▶ **Supplied data**

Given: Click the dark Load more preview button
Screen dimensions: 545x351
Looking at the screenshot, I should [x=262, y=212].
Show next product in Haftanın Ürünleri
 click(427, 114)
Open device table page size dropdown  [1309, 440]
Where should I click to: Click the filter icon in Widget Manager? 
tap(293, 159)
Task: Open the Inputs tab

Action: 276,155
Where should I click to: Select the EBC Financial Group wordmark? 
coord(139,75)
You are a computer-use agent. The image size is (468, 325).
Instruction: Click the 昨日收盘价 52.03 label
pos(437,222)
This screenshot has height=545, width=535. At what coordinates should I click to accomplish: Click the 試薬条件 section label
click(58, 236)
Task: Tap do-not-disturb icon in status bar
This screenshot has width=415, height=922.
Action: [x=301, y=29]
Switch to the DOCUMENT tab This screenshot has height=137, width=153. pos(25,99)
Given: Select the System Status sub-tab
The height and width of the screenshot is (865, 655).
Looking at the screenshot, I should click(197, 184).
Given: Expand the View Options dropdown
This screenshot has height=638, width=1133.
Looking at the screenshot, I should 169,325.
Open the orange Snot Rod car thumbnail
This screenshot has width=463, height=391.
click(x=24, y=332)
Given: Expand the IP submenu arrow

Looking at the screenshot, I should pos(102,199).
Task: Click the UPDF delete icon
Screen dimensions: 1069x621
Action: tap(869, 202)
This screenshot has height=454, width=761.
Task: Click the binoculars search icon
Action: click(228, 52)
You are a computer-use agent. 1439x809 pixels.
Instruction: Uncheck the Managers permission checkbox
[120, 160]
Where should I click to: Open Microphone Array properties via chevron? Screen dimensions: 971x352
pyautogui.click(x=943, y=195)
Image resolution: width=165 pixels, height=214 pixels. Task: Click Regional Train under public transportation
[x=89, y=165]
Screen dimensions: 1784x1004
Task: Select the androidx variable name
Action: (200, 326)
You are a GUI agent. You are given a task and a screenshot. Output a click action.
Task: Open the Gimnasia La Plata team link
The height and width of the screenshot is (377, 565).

▶ **Activity**
Whenever a line above has the word "agent" in it, copy that line.

▶ **Response**
You are a computer-use agent. The image size is (468, 325).
You are a computer-use agent. 1439x809 pixels.
You are a GUI agent. You are given a task and a screenshot. Output a click action.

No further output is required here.